-- Data provided follows --

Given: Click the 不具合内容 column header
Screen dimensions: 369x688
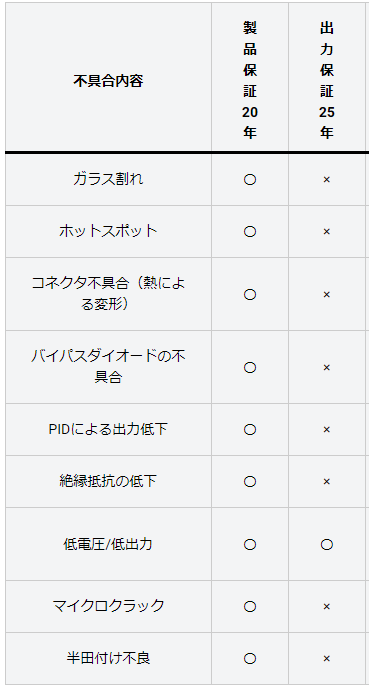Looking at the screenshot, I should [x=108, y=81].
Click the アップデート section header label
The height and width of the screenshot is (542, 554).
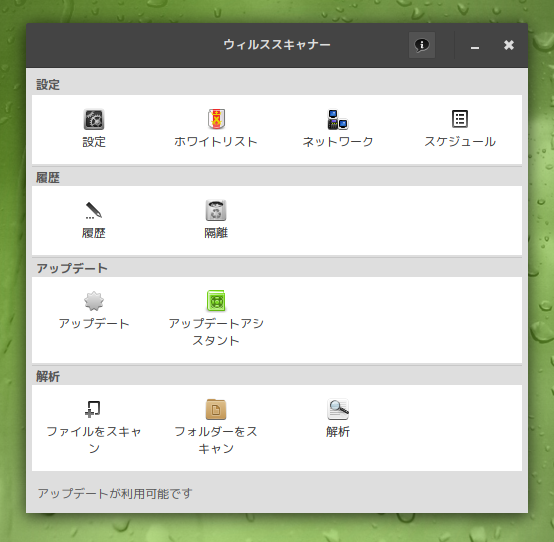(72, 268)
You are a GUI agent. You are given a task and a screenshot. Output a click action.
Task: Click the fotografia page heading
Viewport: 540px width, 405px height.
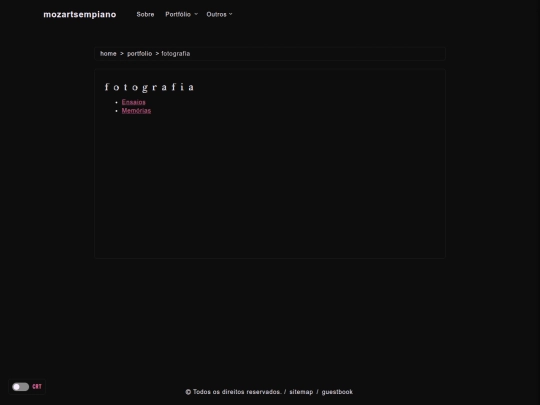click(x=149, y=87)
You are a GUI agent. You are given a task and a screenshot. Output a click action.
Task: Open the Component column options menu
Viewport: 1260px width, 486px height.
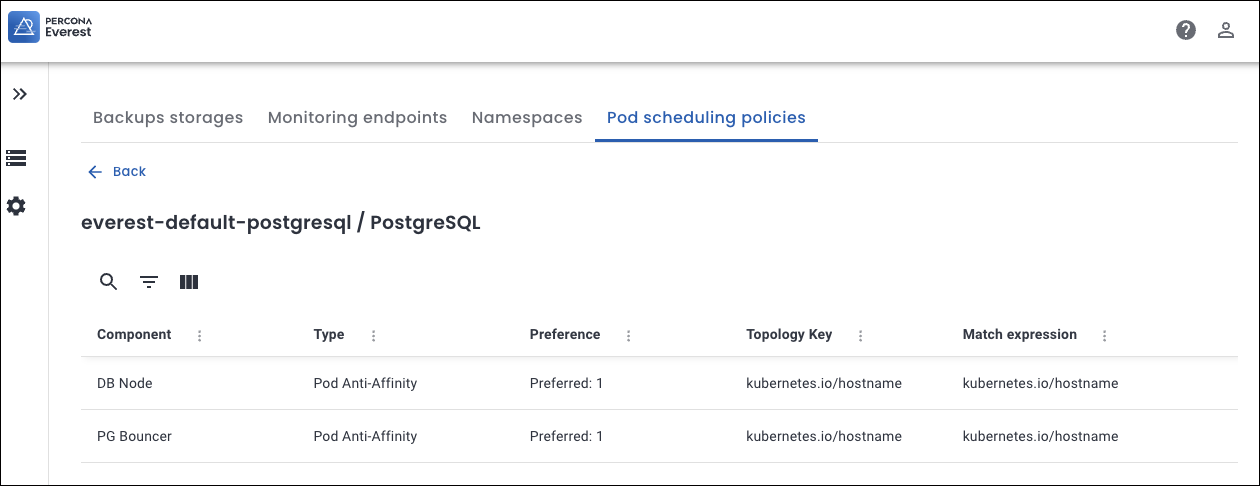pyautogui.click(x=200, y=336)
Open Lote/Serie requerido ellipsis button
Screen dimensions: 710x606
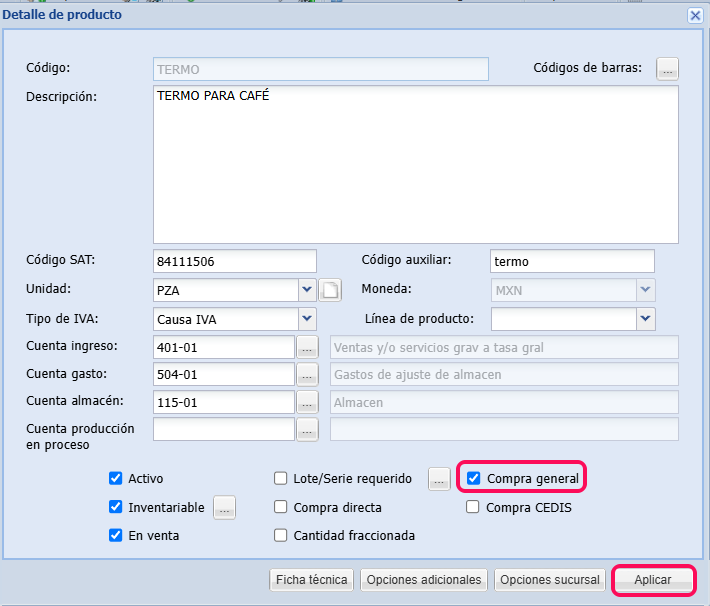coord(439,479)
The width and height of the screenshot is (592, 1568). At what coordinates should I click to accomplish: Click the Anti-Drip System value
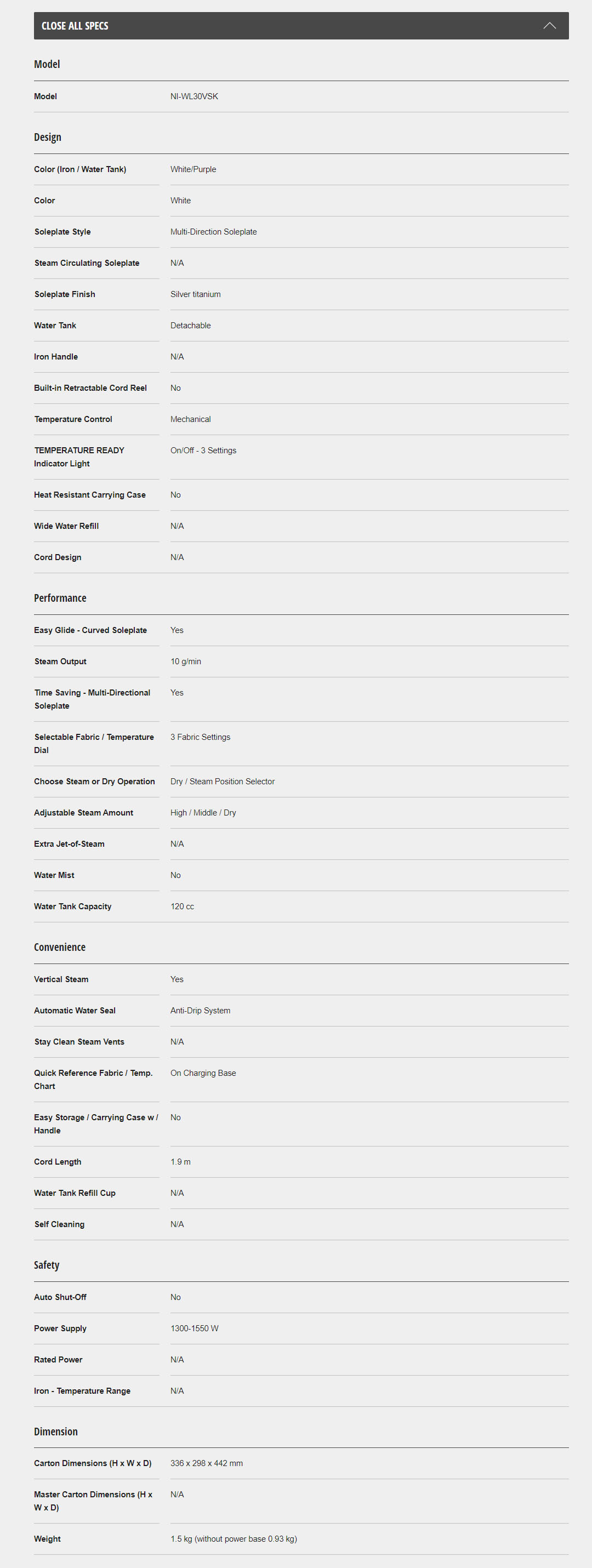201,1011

-- Data provided concluded --
-- Data provided follows --

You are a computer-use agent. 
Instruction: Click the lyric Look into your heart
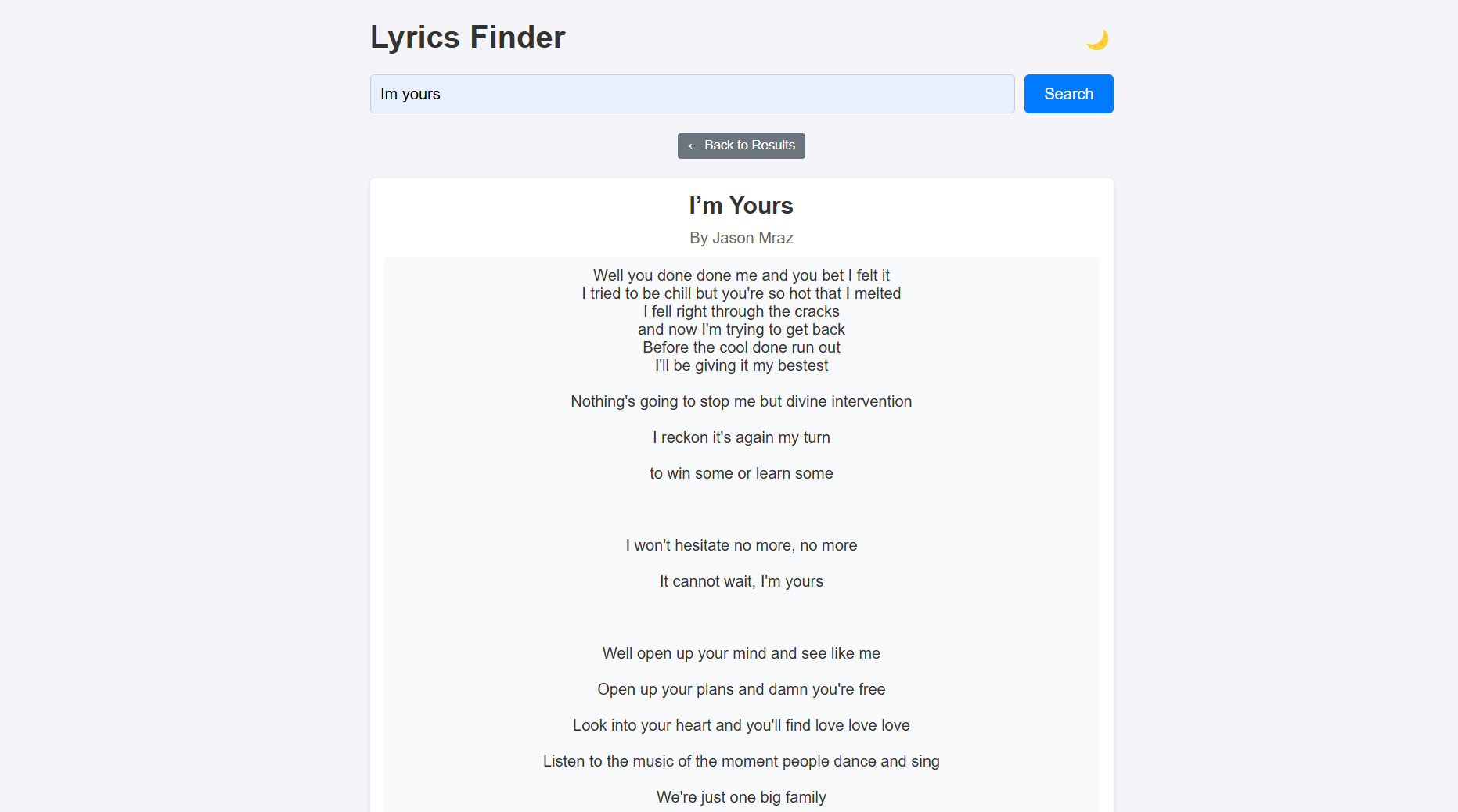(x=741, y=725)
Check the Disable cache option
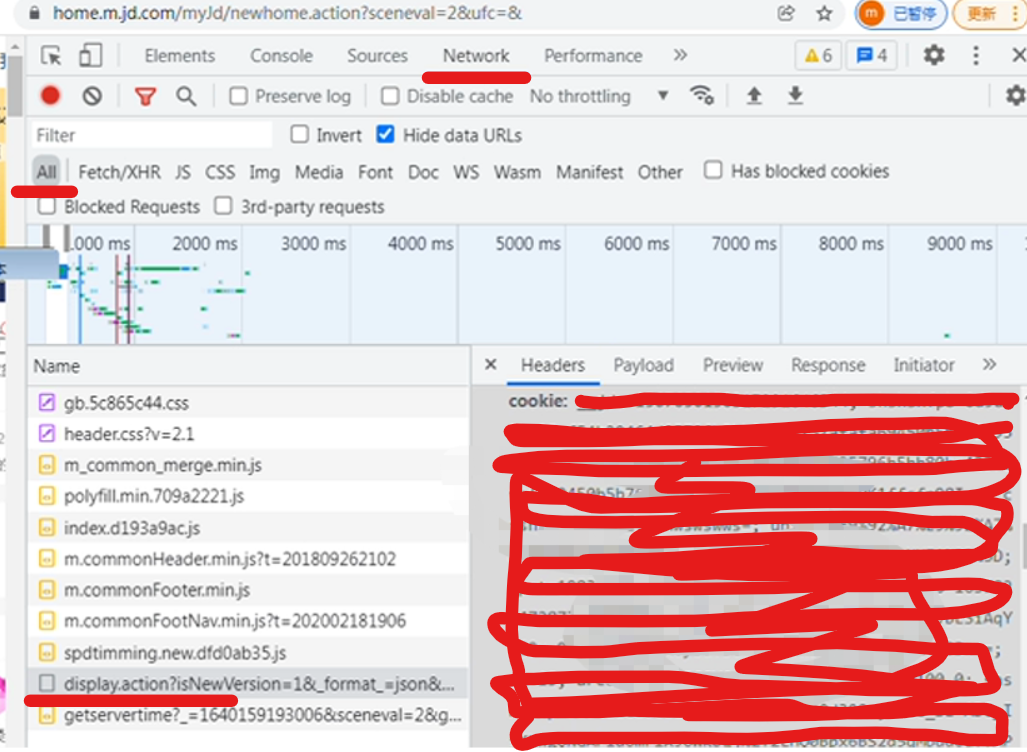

-- Data provided concluded --

Instructions to follow: Copy everything above from the line holding "Task: Click the fotografia page heading" down to the line holding "Open Lote/Serie requerido ellipsis button", both ends included, exactly as it stands and without the pictures.

Answer section:
Task: Click the fotografia page heading
Viewport: 540px width, 405px height.
click(x=149, y=87)
You are a GUI agent. You are given a task and a screenshot. Output a click action.
Task: Open the Component column options menu
Viewport: 1260px width, 486px height.
pyautogui.click(x=200, y=336)
Open Lote/Serie requerido ellipsis button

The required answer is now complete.